**WHAT YOU SHOULD DO**
Give the entries again exactly, without pictures.

Data excerpts:
►

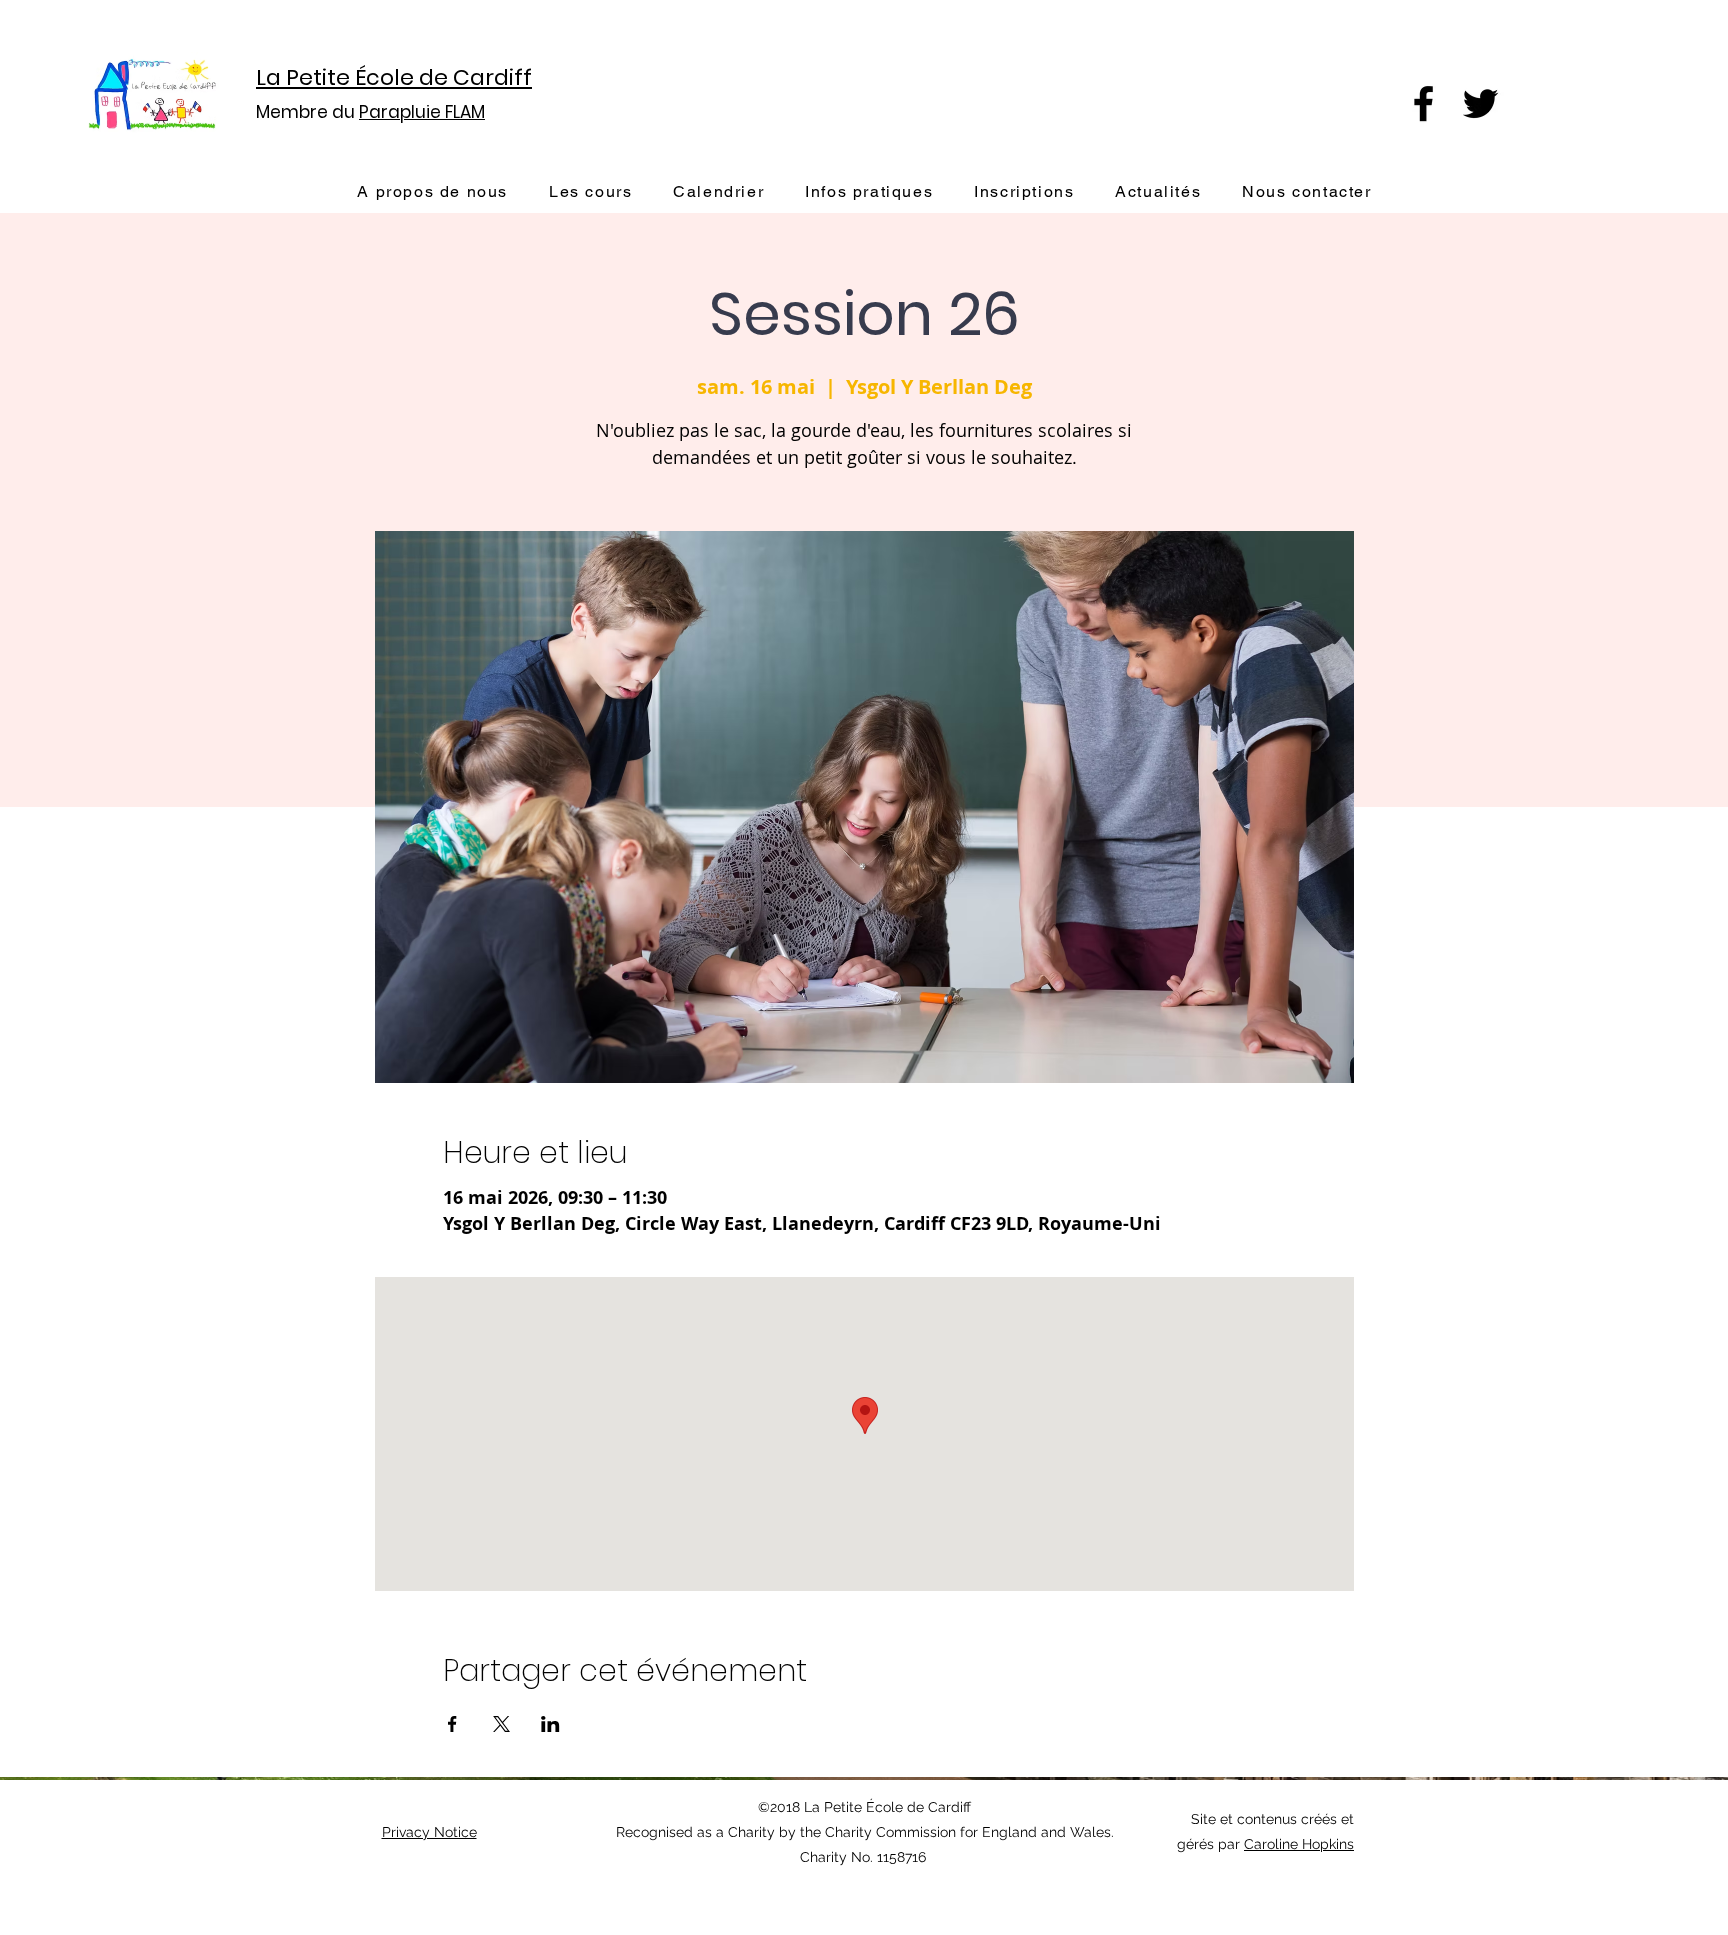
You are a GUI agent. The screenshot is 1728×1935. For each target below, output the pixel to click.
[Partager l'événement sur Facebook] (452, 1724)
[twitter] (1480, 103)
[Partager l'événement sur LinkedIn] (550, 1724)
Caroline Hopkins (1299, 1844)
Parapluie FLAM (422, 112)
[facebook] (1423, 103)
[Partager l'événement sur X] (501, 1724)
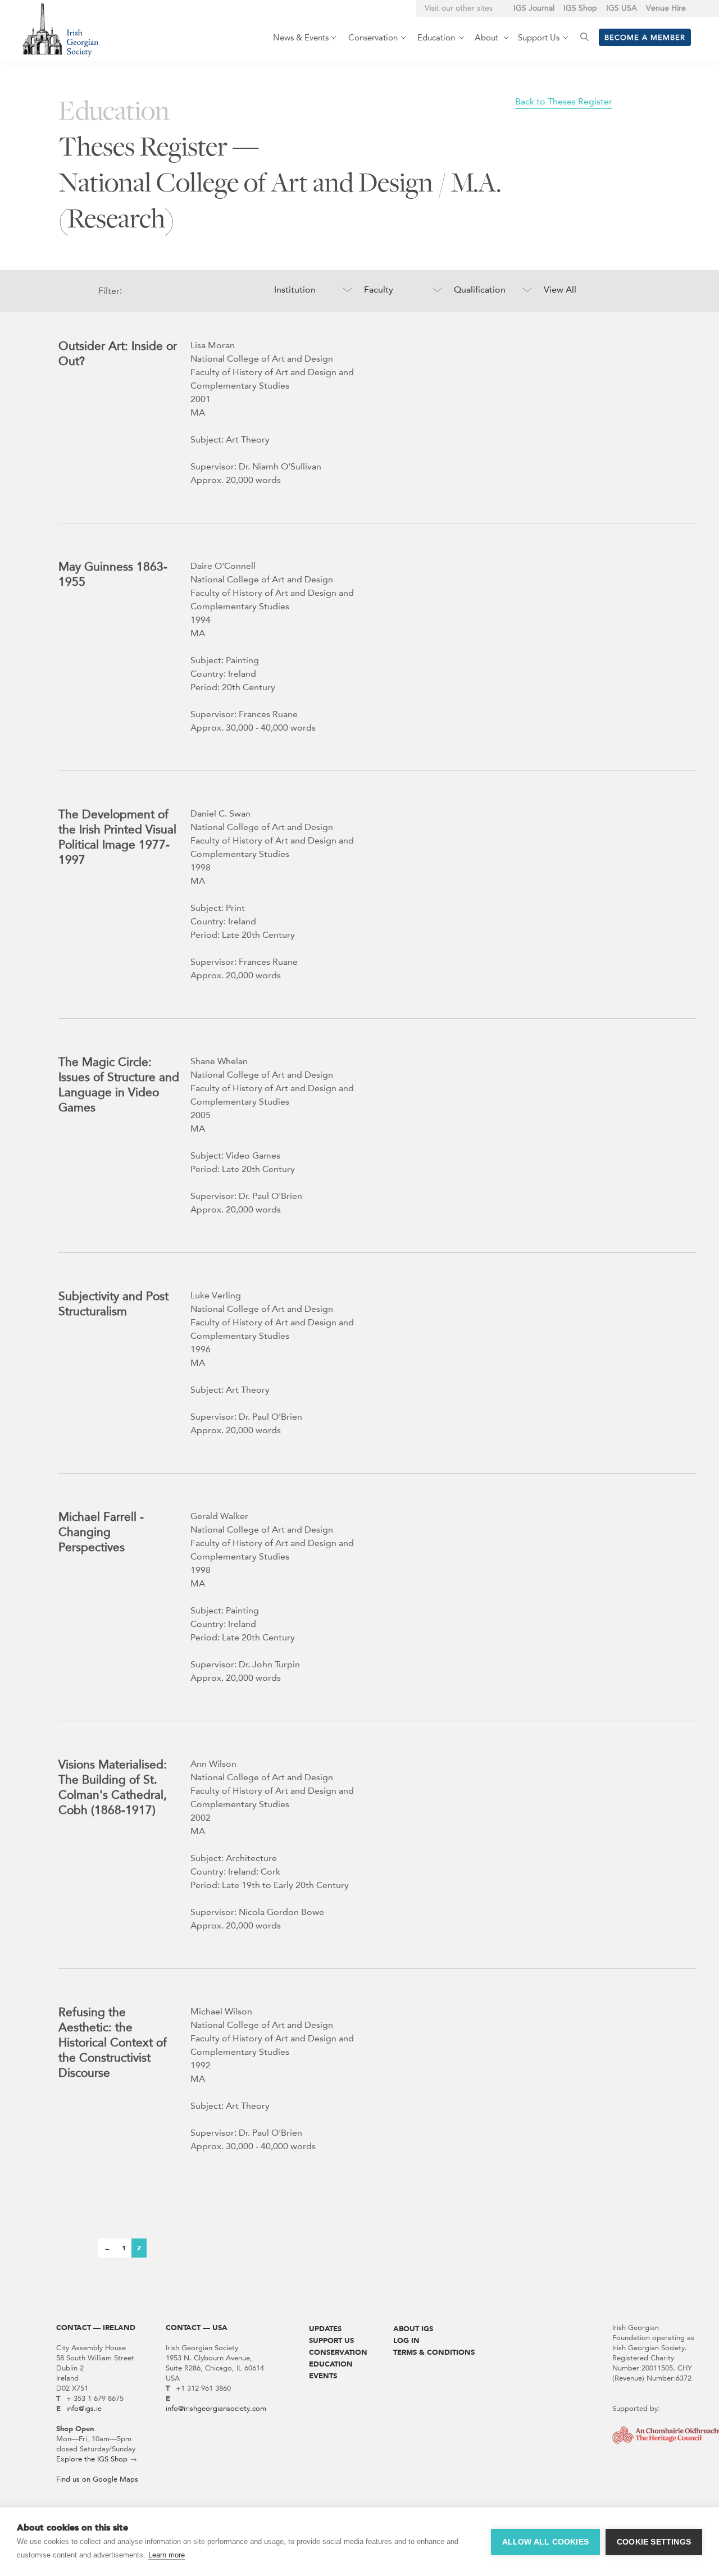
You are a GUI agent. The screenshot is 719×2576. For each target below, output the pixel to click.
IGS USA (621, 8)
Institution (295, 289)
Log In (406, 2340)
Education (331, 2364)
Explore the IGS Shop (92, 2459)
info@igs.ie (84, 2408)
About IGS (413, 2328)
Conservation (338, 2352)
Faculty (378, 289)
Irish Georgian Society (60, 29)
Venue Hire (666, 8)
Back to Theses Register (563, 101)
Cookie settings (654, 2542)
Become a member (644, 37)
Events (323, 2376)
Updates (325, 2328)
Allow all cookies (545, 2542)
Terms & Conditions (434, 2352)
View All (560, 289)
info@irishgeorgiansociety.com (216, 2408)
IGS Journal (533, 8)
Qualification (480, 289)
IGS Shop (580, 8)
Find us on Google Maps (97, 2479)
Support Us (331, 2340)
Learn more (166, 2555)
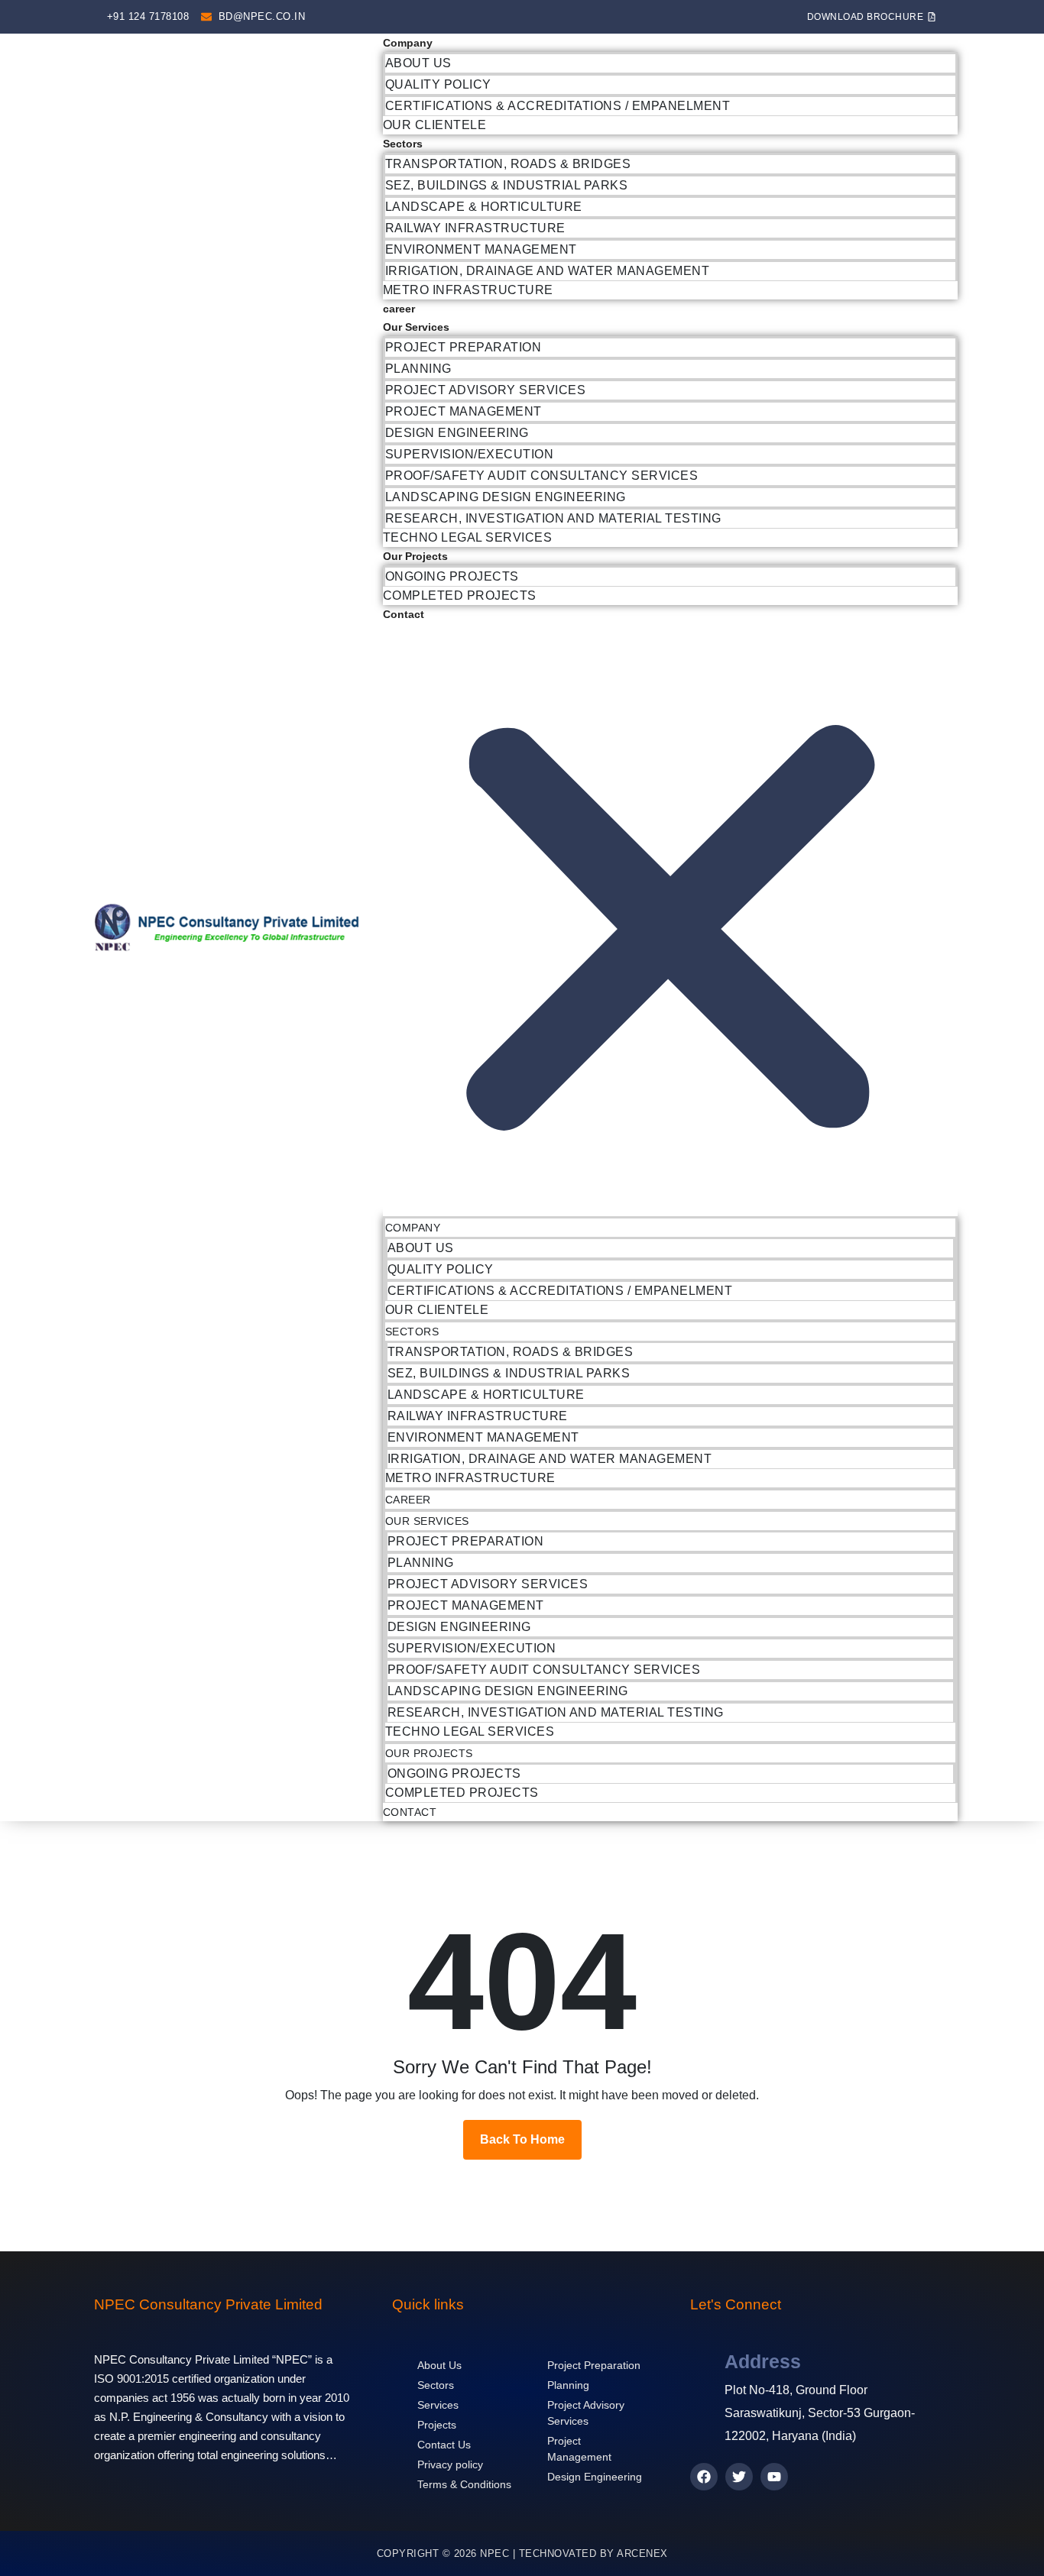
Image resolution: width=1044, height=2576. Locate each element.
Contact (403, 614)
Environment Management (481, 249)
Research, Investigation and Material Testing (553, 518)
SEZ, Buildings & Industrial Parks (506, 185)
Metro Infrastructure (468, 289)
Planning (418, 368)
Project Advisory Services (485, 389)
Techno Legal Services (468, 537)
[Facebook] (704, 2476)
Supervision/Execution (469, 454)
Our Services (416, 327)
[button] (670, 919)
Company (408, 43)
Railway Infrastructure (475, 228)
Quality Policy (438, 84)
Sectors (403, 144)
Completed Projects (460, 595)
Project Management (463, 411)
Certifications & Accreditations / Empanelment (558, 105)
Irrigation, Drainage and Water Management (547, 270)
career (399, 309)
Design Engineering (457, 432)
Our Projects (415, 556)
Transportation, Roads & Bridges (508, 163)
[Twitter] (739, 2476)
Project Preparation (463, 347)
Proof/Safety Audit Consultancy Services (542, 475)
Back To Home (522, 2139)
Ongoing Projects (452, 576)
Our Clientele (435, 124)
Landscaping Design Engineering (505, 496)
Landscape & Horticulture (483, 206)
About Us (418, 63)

◄

**ANSWER TO THIS TASK**
You are a GUI agent. The screenshot is 1728×1935. For each target below, output the pixel to click.
[Partager l'événement sur Facebook] (452, 1724)
[twitter] (1480, 103)
[Partager l'événement sur LinkedIn] (550, 1724)
Caroline Hopkins (1299, 1844)
Parapluie FLAM (422, 112)
[facebook] (1423, 103)
[Partager l'événement sur X] (501, 1724)
You are a GUI agent. The screenshot is 719×2576. For each target below, output the pixel to click.
IGS USA (621, 8)
Institution (295, 289)
Log In (406, 2340)
Education (331, 2364)
Explore the IGS Shop (92, 2459)
info@igs.ie (84, 2408)
About IGS (413, 2328)
Conservation (338, 2352)
Faculty (378, 289)
Irish Georgian Society (60, 29)
Venue Hire (666, 8)
Back to Theses Register (563, 101)
Cookie settings (654, 2542)
Become a member (644, 37)
Events (323, 2376)
Updates (325, 2328)
Allow all cookies (545, 2542)
Terms & Conditions (434, 2352)
View All (560, 289)
info@irishgeorgiansociety.com (216, 2408)
IGS Journal (533, 8)
Qualification (480, 289)
IGS Shop (580, 8)
Find us on Google Maps (97, 2479)
Support Us (331, 2340)
Learn more (166, 2555)
Image resolution: width=1044, height=2576. Locate each element.
Contact (403, 614)
Environment Management (481, 249)
Research, Investigation and Material Testing (553, 518)
SEZ, Buildings & Industrial Parks (506, 185)
Metro Infrastructure (468, 289)
Planning (418, 368)
Project Advisory Services (485, 389)
Techno Legal Services (468, 537)
[Facebook] (704, 2476)
Supervision/Execution (469, 454)
Our Services (416, 327)
[button] (670, 919)
Company (408, 43)
Railway Infrastructure (475, 228)
Quality Policy (438, 84)
Sectors (403, 144)
Completed Projects (460, 595)
Project Management (463, 411)
Certifications & Accreditations / Empanelment (558, 105)
Irrigation, Drainage and Water Management (547, 270)
career (399, 309)
Design Engineering (457, 432)
Our Projects (415, 556)
Transportation, Roads & Bridges (508, 163)
[Twitter] (739, 2476)
Project Preparation (463, 347)
Proof/Safety Audit Consultancy Services (542, 475)
Back To Home (522, 2139)
Ongoing Projects (452, 576)
Our Clientele (435, 124)
Landscaping Design Engineering (505, 496)
Landscape & Horticulture (483, 206)
About Us (418, 63)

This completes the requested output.